*Assigned task*. Beneath this task are records; count the lines among them that contain the word "details" and answer with the number only.

-------

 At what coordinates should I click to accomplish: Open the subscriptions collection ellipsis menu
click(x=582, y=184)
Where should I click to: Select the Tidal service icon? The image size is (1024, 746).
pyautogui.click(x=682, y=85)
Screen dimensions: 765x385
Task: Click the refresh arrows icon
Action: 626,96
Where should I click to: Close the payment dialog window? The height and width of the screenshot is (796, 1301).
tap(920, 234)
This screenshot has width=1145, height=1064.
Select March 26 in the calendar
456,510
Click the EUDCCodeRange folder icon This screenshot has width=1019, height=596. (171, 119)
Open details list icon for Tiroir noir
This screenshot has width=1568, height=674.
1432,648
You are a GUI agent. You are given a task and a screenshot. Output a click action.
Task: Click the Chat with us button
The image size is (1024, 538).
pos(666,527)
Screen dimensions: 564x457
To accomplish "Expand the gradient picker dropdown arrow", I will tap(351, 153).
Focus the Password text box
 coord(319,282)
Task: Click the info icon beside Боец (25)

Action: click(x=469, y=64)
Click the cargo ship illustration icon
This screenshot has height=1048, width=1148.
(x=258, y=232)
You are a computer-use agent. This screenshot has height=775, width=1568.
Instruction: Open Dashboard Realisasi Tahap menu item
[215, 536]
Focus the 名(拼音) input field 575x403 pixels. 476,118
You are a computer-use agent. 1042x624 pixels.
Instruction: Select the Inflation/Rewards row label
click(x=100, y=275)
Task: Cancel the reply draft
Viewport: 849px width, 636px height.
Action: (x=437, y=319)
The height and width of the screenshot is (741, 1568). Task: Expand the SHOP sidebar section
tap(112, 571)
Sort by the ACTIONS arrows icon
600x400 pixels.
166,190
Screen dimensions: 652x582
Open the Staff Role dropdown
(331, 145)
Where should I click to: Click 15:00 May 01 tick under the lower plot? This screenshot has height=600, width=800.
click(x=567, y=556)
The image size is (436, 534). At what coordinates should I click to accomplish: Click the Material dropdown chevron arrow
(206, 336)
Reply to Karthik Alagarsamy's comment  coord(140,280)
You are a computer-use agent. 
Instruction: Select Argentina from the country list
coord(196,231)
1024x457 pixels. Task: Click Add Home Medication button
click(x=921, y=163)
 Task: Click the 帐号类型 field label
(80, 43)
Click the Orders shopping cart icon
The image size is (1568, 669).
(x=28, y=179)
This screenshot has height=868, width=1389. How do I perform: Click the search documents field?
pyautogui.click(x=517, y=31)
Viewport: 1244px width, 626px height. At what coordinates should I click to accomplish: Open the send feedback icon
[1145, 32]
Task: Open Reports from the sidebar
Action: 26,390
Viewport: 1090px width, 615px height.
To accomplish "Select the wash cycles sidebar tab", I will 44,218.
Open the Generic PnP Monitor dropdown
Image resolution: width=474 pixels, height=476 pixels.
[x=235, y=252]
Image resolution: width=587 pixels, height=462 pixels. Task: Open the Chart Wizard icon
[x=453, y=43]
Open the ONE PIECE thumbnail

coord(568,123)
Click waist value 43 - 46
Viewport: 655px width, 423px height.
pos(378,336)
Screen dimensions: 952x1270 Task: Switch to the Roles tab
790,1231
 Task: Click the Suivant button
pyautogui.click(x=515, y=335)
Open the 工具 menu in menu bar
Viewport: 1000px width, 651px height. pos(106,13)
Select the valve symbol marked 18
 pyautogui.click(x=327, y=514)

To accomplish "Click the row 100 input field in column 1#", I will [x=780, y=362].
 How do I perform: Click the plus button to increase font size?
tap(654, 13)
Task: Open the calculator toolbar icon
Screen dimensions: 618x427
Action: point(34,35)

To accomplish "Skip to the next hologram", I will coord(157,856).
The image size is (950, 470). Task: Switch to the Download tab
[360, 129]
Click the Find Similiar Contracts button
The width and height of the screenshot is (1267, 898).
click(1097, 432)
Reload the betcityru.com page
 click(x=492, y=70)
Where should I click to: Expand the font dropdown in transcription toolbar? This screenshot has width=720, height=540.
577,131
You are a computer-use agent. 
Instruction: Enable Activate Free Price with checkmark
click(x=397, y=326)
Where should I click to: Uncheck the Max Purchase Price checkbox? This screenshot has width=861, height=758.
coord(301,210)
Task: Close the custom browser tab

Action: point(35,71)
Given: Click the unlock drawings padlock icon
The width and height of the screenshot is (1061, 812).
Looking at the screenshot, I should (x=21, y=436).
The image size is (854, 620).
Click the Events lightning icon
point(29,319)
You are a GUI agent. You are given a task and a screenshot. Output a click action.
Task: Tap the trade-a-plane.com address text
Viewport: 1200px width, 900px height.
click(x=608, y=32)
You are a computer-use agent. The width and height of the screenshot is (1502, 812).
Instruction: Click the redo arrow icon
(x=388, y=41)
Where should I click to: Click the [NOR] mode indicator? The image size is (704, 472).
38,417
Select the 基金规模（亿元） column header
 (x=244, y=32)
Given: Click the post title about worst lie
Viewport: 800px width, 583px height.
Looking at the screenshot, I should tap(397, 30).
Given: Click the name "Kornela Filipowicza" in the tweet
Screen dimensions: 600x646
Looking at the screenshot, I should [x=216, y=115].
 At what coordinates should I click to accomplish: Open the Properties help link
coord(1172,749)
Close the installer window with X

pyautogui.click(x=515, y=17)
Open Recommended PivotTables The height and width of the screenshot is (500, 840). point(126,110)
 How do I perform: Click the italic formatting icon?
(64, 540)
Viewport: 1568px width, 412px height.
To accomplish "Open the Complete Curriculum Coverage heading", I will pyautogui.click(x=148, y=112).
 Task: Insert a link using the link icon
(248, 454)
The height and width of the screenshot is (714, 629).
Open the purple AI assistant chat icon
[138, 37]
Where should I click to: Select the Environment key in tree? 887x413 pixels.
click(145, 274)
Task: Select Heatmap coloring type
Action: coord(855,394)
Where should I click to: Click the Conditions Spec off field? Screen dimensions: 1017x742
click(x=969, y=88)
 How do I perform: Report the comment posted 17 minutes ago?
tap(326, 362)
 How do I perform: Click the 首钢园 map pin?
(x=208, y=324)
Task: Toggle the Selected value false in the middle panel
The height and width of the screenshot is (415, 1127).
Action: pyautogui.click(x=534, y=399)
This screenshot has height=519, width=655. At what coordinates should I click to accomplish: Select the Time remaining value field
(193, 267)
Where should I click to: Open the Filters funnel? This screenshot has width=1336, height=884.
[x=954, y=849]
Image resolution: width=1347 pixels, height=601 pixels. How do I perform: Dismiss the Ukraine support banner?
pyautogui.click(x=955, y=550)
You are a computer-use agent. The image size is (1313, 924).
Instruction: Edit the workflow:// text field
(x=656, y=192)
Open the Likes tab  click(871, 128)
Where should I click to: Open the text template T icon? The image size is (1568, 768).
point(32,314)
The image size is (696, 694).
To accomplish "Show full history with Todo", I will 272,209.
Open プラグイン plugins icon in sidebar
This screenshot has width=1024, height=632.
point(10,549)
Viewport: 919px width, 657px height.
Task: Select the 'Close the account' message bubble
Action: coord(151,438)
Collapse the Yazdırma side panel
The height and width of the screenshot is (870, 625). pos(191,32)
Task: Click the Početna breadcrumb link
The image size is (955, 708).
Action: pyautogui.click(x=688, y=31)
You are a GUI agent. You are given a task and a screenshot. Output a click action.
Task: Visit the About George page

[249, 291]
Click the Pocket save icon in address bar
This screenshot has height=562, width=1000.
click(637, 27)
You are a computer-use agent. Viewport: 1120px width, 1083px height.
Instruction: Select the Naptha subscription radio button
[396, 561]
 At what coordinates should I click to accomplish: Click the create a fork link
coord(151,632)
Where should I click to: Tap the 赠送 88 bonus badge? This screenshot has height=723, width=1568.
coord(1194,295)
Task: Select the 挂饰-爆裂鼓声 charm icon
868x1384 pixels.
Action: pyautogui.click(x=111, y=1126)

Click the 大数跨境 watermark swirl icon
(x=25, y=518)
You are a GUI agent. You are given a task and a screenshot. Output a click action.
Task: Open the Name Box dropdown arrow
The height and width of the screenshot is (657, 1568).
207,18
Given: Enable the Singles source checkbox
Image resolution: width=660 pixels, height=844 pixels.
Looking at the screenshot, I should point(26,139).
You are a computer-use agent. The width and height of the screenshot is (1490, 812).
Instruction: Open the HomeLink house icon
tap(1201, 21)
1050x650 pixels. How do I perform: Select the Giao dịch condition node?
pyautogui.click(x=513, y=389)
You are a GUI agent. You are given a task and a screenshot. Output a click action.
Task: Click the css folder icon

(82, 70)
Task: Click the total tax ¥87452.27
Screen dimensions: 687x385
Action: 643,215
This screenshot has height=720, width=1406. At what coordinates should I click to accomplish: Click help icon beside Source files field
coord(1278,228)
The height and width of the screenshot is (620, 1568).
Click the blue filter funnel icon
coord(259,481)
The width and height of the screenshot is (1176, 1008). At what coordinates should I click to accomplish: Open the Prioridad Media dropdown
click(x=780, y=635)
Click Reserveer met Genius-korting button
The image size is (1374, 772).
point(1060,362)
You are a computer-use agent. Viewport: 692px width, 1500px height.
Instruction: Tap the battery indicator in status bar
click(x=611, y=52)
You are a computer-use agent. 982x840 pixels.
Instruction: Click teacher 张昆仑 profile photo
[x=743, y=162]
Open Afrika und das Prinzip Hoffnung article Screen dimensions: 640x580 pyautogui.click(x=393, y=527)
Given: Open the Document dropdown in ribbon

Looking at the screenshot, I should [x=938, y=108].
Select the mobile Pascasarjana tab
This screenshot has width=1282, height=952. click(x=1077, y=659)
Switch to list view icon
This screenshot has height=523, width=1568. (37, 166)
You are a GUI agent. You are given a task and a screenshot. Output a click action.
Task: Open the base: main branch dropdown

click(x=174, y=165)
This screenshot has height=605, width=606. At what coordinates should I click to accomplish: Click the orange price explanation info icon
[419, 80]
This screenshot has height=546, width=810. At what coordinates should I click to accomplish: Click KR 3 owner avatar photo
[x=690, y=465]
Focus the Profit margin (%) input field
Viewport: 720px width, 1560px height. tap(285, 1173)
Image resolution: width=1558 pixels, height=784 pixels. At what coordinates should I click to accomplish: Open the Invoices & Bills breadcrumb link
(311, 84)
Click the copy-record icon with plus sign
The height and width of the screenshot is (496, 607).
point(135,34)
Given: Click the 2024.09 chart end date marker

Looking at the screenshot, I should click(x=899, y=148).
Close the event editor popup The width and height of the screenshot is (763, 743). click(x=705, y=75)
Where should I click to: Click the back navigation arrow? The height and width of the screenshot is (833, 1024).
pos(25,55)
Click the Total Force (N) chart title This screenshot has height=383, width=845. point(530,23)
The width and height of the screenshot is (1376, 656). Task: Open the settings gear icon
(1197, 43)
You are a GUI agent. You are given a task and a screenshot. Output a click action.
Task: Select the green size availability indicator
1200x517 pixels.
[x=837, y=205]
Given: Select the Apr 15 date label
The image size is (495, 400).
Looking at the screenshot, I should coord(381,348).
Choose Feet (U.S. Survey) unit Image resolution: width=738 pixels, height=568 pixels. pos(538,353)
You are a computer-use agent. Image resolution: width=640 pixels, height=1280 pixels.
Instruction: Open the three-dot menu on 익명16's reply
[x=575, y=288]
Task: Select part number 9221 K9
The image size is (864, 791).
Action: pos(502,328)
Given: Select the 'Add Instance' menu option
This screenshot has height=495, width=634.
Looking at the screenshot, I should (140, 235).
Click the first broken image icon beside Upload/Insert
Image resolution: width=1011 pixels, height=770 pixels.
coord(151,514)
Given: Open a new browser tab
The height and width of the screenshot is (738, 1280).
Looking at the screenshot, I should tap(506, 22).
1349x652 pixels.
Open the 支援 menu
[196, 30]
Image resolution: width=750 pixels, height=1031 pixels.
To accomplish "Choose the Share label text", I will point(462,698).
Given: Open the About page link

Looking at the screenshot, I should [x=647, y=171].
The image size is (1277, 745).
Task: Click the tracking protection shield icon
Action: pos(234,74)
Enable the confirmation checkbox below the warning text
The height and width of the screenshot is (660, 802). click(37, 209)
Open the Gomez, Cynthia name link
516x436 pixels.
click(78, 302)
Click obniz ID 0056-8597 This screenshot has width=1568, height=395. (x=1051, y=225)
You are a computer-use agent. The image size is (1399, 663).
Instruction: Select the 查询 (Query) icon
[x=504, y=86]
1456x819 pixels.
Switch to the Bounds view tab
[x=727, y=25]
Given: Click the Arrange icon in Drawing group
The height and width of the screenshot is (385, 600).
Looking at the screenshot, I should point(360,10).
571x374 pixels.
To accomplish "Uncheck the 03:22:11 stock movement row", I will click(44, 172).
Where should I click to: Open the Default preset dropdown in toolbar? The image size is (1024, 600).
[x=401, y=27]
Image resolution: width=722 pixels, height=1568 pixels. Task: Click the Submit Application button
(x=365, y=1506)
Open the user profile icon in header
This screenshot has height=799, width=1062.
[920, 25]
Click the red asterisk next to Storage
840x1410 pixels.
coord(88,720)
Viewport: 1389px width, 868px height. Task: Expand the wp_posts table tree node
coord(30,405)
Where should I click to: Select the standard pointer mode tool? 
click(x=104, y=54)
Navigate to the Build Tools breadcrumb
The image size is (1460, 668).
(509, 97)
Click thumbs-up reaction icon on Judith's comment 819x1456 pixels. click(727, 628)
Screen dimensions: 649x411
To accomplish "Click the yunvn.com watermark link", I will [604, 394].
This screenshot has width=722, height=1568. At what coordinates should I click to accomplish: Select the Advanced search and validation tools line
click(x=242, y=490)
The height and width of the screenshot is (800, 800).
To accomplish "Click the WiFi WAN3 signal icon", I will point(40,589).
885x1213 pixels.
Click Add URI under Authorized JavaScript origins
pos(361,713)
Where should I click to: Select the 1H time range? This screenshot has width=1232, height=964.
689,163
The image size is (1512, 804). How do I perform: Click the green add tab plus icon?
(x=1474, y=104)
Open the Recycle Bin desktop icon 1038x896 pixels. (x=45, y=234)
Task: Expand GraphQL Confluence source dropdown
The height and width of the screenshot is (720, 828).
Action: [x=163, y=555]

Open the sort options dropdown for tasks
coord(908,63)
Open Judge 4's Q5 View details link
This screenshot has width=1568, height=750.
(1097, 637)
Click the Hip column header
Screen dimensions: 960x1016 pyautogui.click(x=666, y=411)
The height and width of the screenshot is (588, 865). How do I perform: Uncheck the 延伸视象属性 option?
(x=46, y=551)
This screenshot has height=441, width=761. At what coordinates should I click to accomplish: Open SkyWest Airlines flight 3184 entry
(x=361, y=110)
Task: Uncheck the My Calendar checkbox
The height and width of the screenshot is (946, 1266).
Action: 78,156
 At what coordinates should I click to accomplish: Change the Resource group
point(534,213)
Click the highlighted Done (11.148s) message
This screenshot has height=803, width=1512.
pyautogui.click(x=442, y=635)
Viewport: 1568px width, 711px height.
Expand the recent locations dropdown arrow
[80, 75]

-------

*Answer*. 2